[Stored data entries]
※
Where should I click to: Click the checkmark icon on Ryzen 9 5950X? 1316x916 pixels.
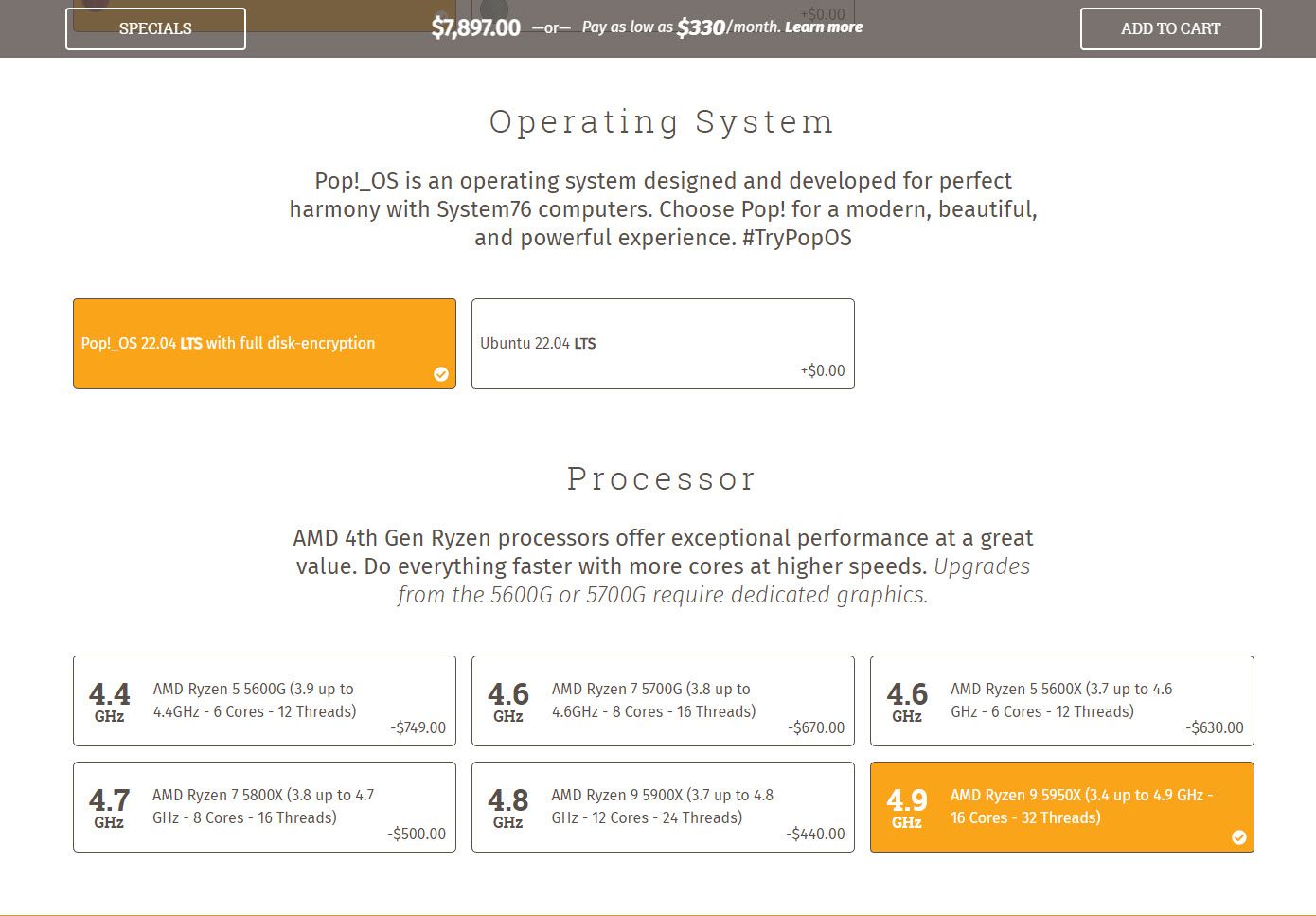[1238, 837]

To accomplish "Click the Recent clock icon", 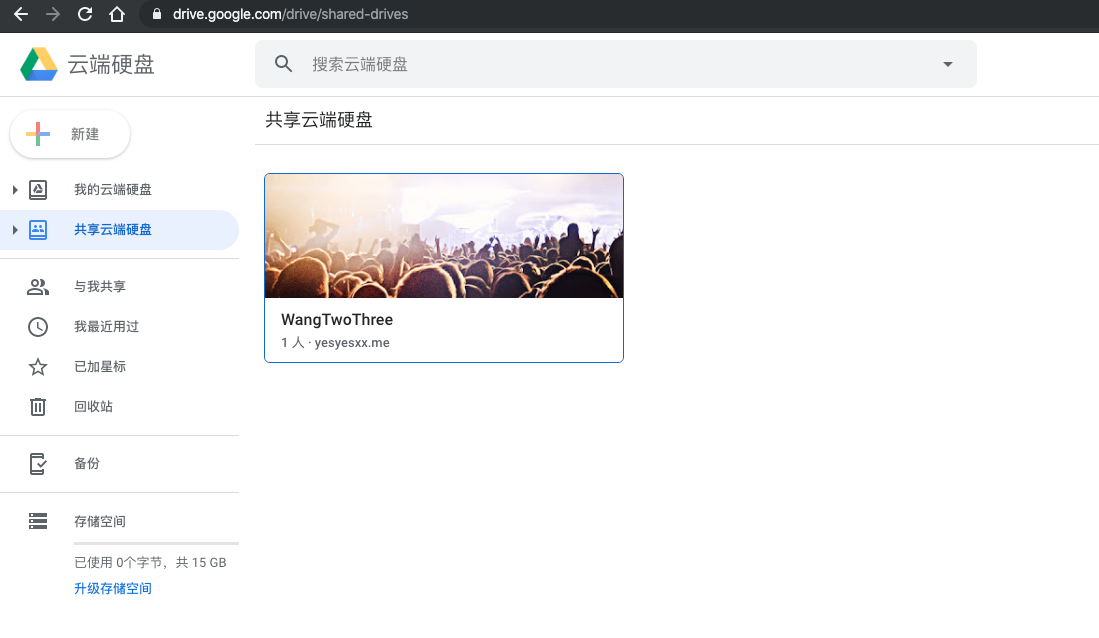I will [x=38, y=327].
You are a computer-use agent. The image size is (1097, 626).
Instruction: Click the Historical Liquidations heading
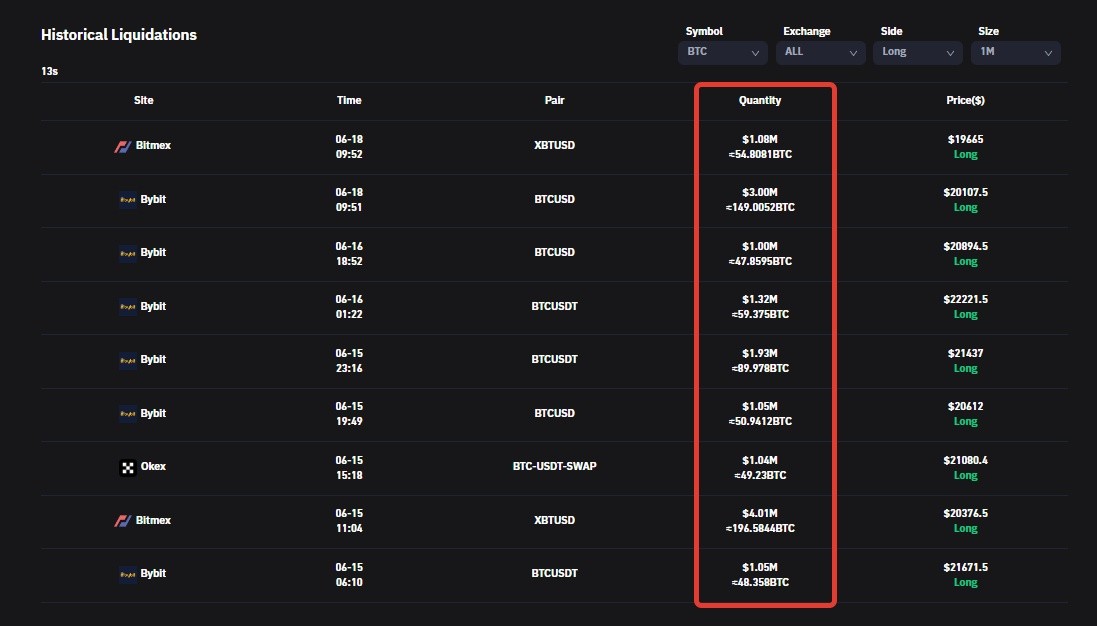point(119,35)
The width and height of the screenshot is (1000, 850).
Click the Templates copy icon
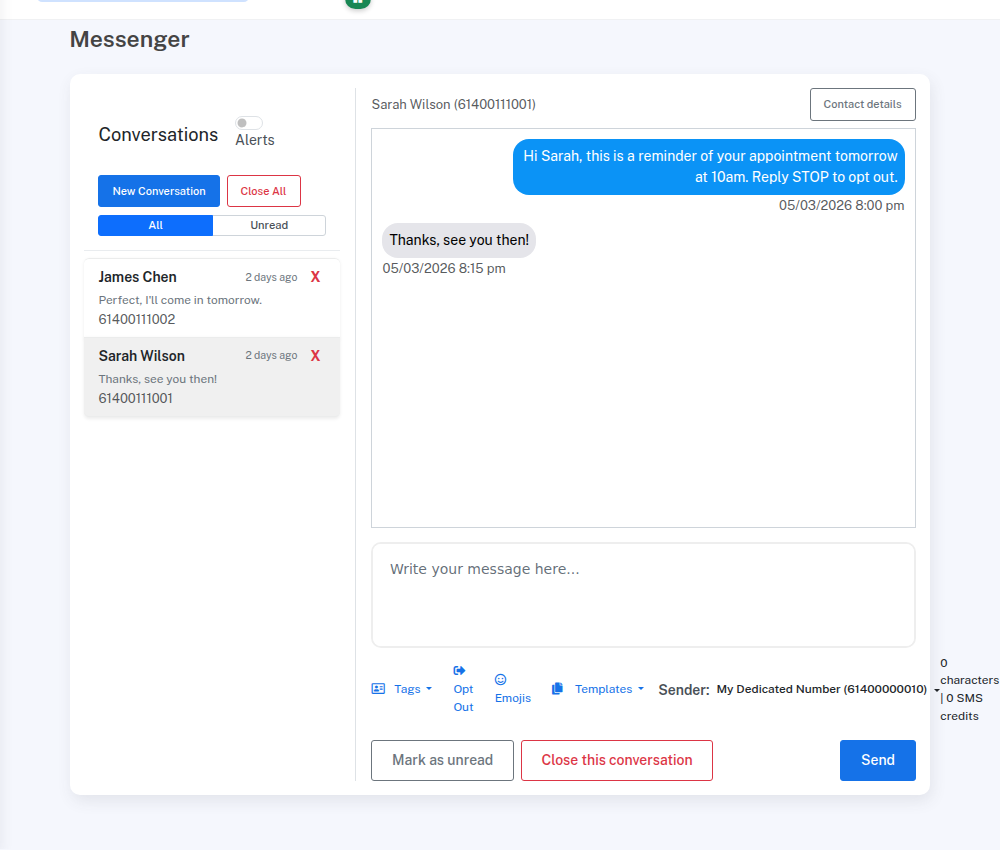click(558, 689)
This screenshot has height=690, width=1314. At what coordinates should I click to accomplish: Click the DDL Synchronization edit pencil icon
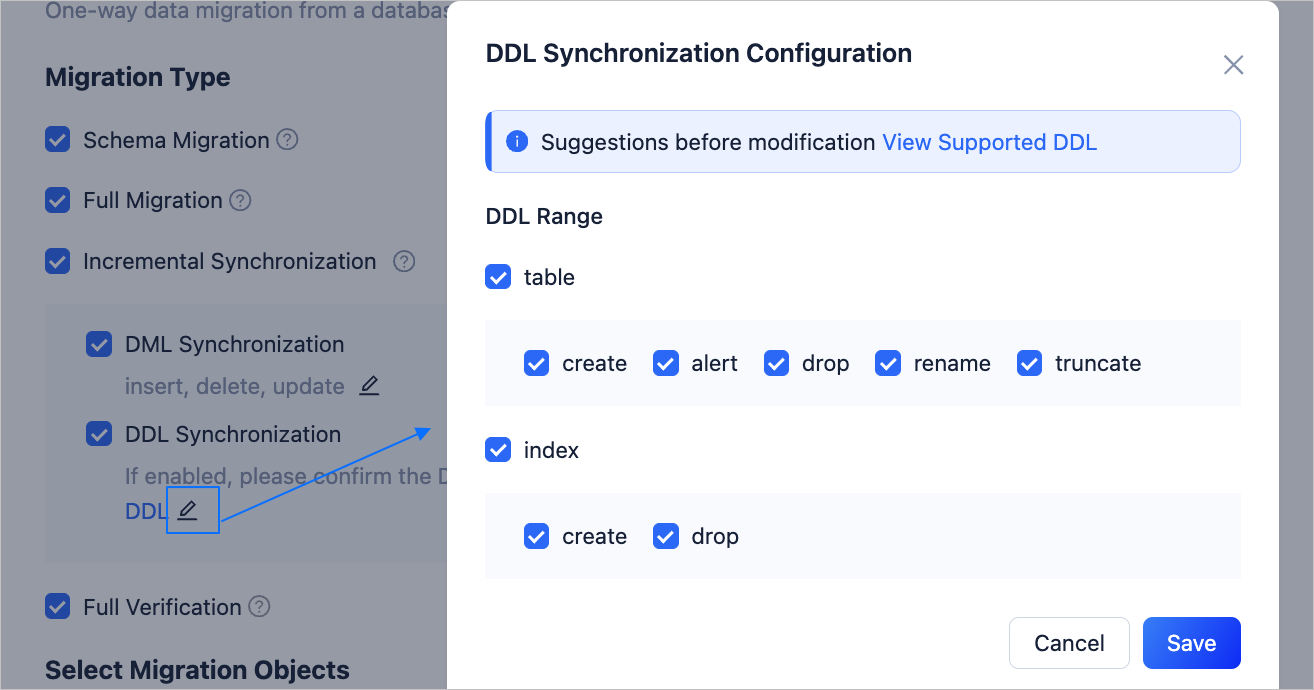coord(187,511)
※
▶ _TASK BRIEF_: Please print the lines from the one holding "The width and" through the end of the records above, unchanged and with the pictures left out.

▶ _THE ANSWER_:
The width and height of the screenshot is (1000, 850).
Click the Templates copy icon
click(558, 689)
This screenshot has height=690, width=1314. At what coordinates should I click to accomplish: Click the DDL Synchronization edit pencil icon
coord(187,511)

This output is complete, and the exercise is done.